* [WHAT THE TASK REQUIRES]
Copy the lines of the listing below verbatim, from the line containing "Click the OANDA data source label" through the line containing "pos(489,690)", including both of those lines.

** start of RAW DATA **

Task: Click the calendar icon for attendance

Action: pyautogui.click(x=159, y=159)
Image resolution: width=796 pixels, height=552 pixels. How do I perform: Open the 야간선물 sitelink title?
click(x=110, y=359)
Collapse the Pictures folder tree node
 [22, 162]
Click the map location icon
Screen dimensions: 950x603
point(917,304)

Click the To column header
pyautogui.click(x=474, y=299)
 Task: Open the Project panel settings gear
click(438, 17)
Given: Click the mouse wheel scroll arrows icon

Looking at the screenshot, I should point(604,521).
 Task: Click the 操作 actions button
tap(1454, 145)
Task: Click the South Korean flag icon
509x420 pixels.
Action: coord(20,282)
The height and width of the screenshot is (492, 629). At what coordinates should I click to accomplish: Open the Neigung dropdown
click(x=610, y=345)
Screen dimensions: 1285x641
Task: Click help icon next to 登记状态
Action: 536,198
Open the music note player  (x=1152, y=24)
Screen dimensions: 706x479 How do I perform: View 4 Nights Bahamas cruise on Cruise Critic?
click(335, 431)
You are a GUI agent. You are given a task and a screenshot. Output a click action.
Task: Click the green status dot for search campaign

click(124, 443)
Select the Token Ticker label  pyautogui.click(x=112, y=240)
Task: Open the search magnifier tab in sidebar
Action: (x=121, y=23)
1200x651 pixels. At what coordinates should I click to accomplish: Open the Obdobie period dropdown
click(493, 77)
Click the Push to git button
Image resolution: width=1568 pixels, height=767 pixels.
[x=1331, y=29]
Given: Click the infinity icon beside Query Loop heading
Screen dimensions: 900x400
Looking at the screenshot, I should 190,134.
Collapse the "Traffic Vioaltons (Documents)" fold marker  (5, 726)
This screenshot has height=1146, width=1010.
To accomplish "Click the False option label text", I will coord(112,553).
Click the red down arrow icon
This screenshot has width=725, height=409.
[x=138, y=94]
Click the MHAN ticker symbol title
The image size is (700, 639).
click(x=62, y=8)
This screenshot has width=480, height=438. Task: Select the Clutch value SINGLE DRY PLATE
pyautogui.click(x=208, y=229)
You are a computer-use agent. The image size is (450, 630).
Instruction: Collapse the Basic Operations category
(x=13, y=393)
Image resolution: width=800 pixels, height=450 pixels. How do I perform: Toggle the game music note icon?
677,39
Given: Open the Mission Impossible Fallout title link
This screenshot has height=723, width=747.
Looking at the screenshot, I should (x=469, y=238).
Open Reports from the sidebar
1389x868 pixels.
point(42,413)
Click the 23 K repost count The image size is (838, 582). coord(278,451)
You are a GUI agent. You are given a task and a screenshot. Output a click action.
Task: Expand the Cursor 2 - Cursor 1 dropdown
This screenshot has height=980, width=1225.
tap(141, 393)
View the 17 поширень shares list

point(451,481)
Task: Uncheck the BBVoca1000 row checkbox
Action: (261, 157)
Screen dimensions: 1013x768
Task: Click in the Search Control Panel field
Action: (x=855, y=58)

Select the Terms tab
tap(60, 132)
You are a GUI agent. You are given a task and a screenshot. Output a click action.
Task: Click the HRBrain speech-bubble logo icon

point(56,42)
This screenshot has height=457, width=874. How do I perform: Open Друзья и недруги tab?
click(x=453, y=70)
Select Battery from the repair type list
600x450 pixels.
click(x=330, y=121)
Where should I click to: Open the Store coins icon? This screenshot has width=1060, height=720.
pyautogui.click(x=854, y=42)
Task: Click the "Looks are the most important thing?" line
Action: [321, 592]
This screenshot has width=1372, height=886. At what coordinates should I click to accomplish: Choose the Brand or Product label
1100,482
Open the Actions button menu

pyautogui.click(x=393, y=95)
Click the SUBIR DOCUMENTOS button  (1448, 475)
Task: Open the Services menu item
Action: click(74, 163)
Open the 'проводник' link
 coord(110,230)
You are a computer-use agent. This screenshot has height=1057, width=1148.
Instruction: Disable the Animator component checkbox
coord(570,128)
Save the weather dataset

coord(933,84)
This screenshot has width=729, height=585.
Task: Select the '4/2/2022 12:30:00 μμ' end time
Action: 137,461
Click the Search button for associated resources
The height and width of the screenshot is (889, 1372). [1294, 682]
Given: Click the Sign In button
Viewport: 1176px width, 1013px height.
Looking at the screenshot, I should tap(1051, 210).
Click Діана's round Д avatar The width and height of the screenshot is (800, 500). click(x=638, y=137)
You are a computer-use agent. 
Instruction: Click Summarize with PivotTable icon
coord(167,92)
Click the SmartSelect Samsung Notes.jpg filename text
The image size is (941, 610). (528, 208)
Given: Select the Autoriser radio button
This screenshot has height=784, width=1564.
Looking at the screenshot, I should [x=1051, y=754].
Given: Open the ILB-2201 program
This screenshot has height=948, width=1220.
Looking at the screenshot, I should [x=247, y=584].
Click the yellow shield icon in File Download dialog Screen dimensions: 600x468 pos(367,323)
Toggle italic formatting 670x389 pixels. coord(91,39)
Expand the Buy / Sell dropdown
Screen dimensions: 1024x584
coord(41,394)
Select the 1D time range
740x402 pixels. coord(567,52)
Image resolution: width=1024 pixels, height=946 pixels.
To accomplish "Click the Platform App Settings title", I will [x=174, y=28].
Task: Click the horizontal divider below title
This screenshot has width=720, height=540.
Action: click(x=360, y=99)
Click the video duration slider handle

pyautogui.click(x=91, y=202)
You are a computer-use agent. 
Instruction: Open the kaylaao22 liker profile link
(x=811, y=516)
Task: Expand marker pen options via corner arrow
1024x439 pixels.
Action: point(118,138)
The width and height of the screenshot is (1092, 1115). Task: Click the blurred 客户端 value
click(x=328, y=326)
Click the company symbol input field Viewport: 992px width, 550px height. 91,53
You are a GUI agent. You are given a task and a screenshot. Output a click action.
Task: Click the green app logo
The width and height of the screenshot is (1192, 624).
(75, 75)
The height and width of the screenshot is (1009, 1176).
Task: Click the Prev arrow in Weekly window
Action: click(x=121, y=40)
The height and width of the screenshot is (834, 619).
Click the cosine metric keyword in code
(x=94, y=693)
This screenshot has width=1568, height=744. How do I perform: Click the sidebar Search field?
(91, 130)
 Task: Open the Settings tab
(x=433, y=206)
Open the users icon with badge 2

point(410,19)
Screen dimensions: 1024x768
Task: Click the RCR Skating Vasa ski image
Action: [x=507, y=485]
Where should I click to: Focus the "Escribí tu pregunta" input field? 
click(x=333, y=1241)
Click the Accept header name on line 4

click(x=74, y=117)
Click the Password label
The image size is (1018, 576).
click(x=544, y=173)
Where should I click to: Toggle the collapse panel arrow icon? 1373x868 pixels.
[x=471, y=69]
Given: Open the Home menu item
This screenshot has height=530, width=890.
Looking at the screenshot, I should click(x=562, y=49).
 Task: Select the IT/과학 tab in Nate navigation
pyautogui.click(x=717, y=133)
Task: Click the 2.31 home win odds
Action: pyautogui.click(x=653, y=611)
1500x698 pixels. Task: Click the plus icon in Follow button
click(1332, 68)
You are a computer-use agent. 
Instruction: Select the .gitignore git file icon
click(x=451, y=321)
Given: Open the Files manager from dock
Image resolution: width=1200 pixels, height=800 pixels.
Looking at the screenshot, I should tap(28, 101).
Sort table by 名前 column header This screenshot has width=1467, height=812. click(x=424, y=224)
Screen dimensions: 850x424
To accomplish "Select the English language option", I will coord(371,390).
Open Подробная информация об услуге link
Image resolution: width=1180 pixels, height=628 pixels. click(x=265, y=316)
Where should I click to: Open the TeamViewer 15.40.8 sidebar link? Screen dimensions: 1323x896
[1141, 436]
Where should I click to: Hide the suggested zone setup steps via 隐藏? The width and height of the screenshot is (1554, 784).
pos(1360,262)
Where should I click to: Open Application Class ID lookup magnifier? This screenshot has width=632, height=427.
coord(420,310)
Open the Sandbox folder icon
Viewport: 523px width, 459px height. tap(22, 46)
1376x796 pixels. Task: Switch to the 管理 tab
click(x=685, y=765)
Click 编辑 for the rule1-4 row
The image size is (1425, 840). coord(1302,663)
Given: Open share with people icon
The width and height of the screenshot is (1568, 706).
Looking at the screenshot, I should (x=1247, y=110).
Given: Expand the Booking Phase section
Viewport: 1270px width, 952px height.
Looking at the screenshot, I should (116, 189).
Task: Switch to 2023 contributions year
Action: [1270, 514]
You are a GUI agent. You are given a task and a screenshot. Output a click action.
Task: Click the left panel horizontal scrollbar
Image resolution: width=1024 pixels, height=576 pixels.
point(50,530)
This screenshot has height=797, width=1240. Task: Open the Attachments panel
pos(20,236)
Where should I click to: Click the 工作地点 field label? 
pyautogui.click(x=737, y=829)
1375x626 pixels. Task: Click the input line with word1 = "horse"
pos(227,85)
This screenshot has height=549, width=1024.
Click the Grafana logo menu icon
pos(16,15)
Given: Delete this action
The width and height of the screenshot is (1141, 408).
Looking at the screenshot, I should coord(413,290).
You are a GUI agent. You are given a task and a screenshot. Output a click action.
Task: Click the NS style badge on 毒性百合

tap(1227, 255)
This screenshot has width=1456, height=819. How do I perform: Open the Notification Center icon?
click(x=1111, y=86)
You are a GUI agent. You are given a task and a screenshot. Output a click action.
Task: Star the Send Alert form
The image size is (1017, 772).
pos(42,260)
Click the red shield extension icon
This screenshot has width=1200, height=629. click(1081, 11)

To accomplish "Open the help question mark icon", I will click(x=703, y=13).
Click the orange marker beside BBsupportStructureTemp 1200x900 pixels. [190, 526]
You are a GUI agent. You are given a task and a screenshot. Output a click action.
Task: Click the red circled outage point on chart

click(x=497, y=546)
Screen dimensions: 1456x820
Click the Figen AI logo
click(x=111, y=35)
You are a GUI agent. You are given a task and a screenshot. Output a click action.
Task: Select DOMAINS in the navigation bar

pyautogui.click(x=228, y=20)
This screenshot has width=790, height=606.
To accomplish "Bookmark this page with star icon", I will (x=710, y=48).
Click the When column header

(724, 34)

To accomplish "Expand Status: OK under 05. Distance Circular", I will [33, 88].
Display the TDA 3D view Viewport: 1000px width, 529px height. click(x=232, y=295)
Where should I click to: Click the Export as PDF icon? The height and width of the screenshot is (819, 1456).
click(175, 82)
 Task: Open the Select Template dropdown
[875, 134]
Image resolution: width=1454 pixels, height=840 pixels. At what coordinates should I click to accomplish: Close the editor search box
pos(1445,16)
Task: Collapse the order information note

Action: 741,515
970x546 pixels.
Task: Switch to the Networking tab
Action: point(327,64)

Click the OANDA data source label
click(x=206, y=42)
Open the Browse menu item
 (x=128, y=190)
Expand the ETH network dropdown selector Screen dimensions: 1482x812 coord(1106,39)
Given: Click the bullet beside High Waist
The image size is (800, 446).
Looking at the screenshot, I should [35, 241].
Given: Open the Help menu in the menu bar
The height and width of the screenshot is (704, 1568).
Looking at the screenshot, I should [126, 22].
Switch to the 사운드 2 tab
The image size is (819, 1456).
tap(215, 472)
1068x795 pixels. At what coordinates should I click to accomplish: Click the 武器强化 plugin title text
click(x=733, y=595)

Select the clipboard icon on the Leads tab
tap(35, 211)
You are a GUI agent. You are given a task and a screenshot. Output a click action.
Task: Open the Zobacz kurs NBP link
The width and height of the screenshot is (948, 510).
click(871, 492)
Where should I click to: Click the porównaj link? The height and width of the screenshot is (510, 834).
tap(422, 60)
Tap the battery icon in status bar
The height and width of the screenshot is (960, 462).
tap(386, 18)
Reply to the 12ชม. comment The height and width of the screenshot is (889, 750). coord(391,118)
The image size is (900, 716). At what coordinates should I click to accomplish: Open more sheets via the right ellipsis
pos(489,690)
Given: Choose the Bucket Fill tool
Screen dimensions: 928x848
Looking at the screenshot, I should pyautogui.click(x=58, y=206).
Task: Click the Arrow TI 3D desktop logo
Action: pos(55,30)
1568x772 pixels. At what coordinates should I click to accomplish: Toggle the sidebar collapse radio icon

** end of RAW DATA **

* [EXPECTED OUTPUT]
Click the OANDA data source label
click(x=206, y=42)
Open the Browse menu item
 (x=128, y=190)
Expand the ETH network dropdown selector Screen dimensions: 1482x812 coord(1106,39)
Given: Click the bullet beside High Waist
The image size is (800, 446).
Looking at the screenshot, I should [35, 241].
Given: Open the Help menu in the menu bar
The height and width of the screenshot is (704, 1568).
Looking at the screenshot, I should [126, 22].
Switch to the 사운드 2 tab
The image size is (819, 1456).
tap(215, 472)
1068x795 pixels. At what coordinates should I click to accomplish: Click the 武器强化 plugin title text
click(x=733, y=595)

Select the clipboard icon on the Leads tab
tap(35, 211)
You are a GUI agent. You are given a task and a screenshot. Output a click action.
Task: Open the Zobacz kurs NBP link
The width and height of the screenshot is (948, 510).
click(871, 492)
Where should I click to: Click the porównaj link? The height and width of the screenshot is (510, 834).
tap(422, 60)
Tap the battery icon in status bar
The height and width of the screenshot is (960, 462).
tap(386, 18)
Reply to the 12ชม. comment The height and width of the screenshot is (889, 750). coord(391,118)
The image size is (900, 716). At what coordinates should I click to accomplish: Open more sheets via the right ellipsis
pos(489,690)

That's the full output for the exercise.